### GOALS
• 1. According to the WWDC preview, how much did attendees pay per ticket?
• 2. Repeat the WWDC preview word for word, starting with "Apple rarely uses" and going on through "one such event.".

### SELECTED PASSAGE
------------

Every year thousands of Mac and iOS developers descend on San Francisco for Apple's Worldwide Developer Conference, or WWDC. The conference takes place June 8-12, though the big news will come from the keynote presentation on Monday morning, June 8.
As someone who has attended every Apple developer conference since the late 20th century, here's what to expect from the week.
It's not a fan event.
A lot of people will probably describe the week as a gathering of fans. And while many Apple developers are also Apple fans, this is not a rock concert--or the fan event Macworld Expo. The people who go to WWDC have paid $1599 per ticket to gain access not just to hear Tim Cook unveil products in the keynote, but to sit in code-heavy presentations and get access to Apple engineers in developer labs.
Apple rarely uses WWDC to launch new hardware.
While occasionally it happens, it's rare for Apple to use its developer conference to announce new hardware. The iPhone and iPad get announced in the fall at special media events called by Apple. We just saw the Apple Watch release and the new MacBook both announced at one such event.
Sometimes Apple will use the stage at WWDC to roll out a new piece of hardware, but even then the products are often of the nerdier variety. The new Mac Pro was announced at WWDC, as was the first Retina MacBook Pro. Sometimes slightly faster variations on old hardware will be released in conjunction with the event, usually with only a press release to mark the change.
But this is a developer event, so the focus isn't on new hardware.
The Apple TV won't be getting an update.
Last week most people thought there would be some new hardware announced at WWDC, albeit hardware with a developer angle. A new version of its Apple TV streaming box was rumored to be on the way, featuring support for third-party apps, but a _New York Times report has dashed hopes of that.
I've lost track of how many times the rumors of a new Apple TV box have flared up, only to be smothered at the last minute. They might as well make the new Apple TV in the shape of a football, because I keep trying to kick it like I'm Charlie Brown.
New operating system versions are on the agenda.
For the last few years, Apple has been on an annual development cycle for its two major operating systems, OS X and iOS, and everyone expects this cycle to continue with the announcement of new versions at WWDC. Generally these versions are set to ship in the fall--usually September or October--and developers will get access to early beta versions of both in the days following the keynote.
This year's speculation is that Apple, much like Google's announcement of Android M at last month's Google I/O conference, will be spending this year focusing more attention on stability and bug fixes in both of its operating systems. Certainly Apple users have been asking for it, as there's a general perception that Apple's software is less reliable than it's been in a while.
High on my wish list is an overhaul of how iOS and OS X handle notifications. The current Notification Center has gotten awfully cluttered lately, and the arrival of Apple Watch seems to provide a good reason to add granularity from both the user and application sides of the relationship.

------------

### DATA EXCERPT

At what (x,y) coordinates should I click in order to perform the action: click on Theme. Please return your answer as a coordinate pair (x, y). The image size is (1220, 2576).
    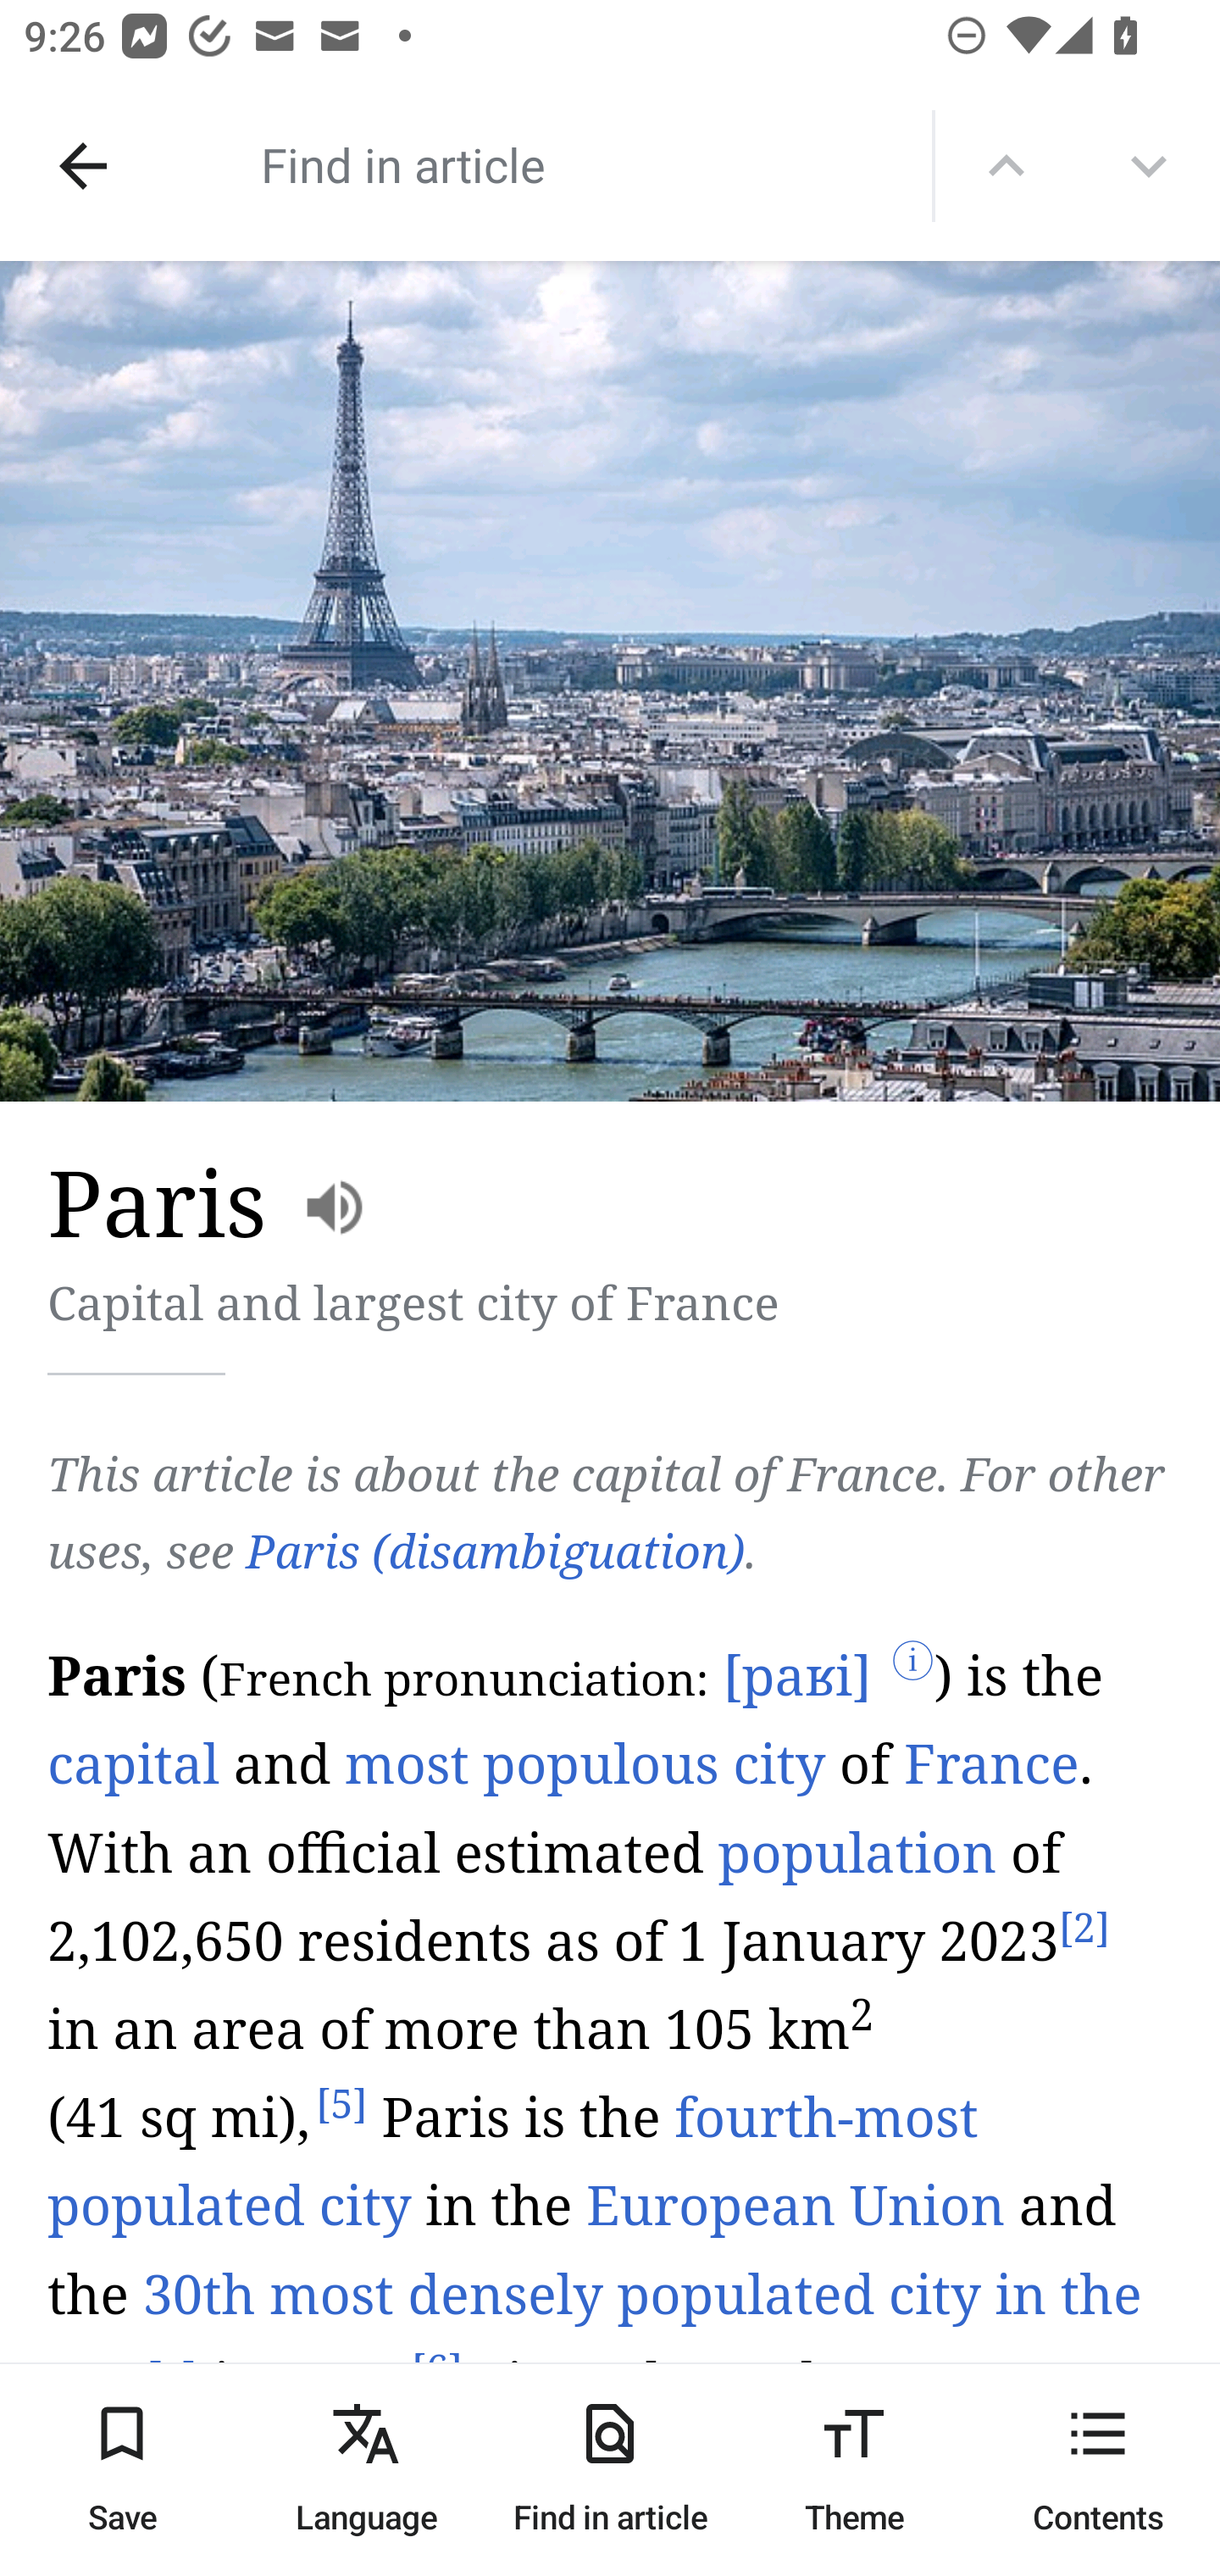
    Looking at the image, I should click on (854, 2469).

------------

### SOLUTION LIST
• 1. $1599 per ticket.

• 2.
Apple rarely uses WWDC to launch new hardware.
While occasionally it happens, it's rare for Apple to use its developer conference to announce new hardware. The iPhone and iPad get announced in the fall at special media events called by Apple. We just saw the Apple Watch release and the new MacBook both announced at one such event.